[BEGIN Extracted entries]

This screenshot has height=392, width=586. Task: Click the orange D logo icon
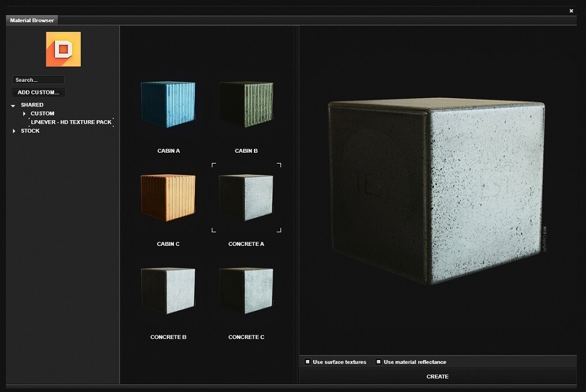pos(63,49)
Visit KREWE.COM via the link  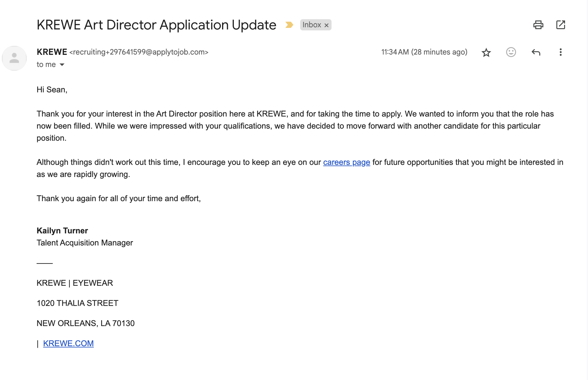[68, 343]
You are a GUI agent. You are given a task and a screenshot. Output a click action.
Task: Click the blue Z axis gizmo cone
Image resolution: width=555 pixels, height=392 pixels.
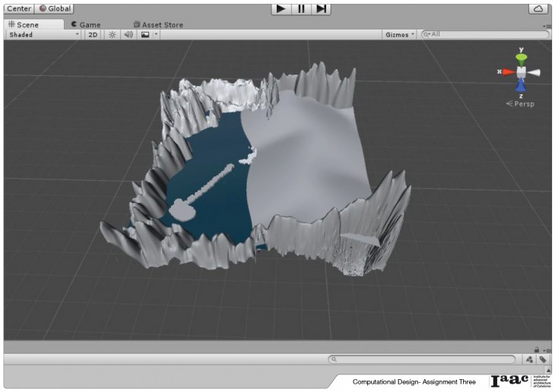pyautogui.click(x=522, y=85)
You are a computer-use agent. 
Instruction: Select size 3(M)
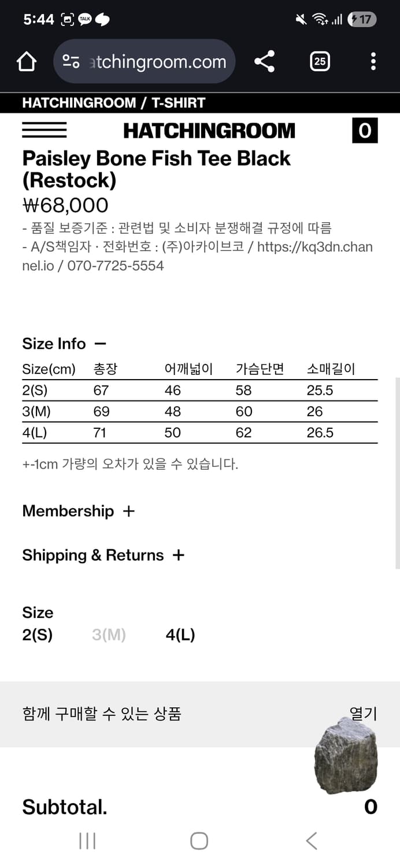tap(109, 635)
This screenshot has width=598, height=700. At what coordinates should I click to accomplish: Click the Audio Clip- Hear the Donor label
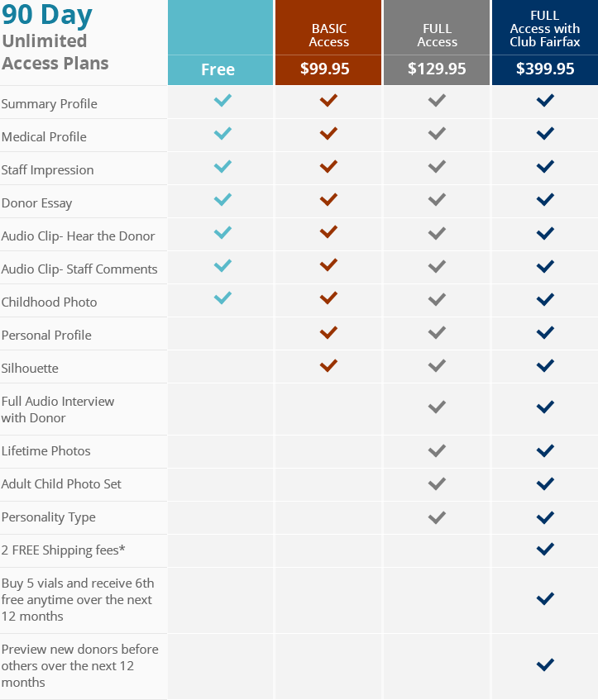pyautogui.click(x=78, y=236)
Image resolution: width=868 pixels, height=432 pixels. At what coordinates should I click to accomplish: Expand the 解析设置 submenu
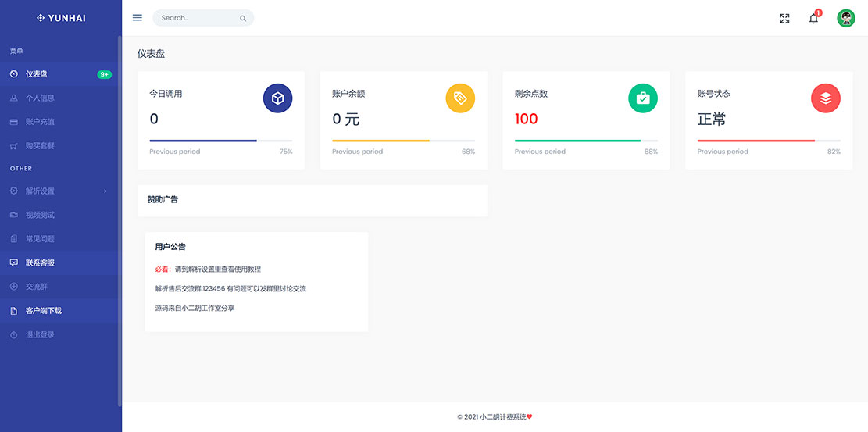(41, 191)
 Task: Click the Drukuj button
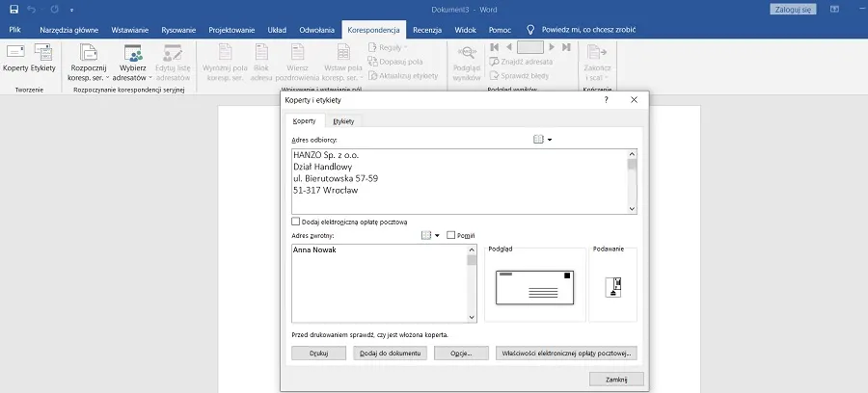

[END Extracted entries]

Goal |
Recast the stretch of data from the line that contains "You are a computer-use agent." through the end of the data as a Markdown table with the columns Row and Line, one line per row and with blank lines omitted. Leave the pictures out of the answer.

Solution |
| Row | Line |
|---|---|
| 1 | You are a computer-use agent.  |
| 2 | Instruction: Select size 3(M) |
| 3 | tap(109, 635) |
| 4 | This screenshot has width=598, height=700. At what coordinates should I click to accomplish: Click the Audio Clip- Hear the Donor label |
| 5 | pyautogui.click(x=78, y=236) |
| 6 | Image resolution: width=868 pixels, height=432 pixels. At what coordinates should I click to accomplish: Expand the 解析设置 submenu |
| 7 | (41, 191) |
| 8 |  Task: Click the Drukuj button |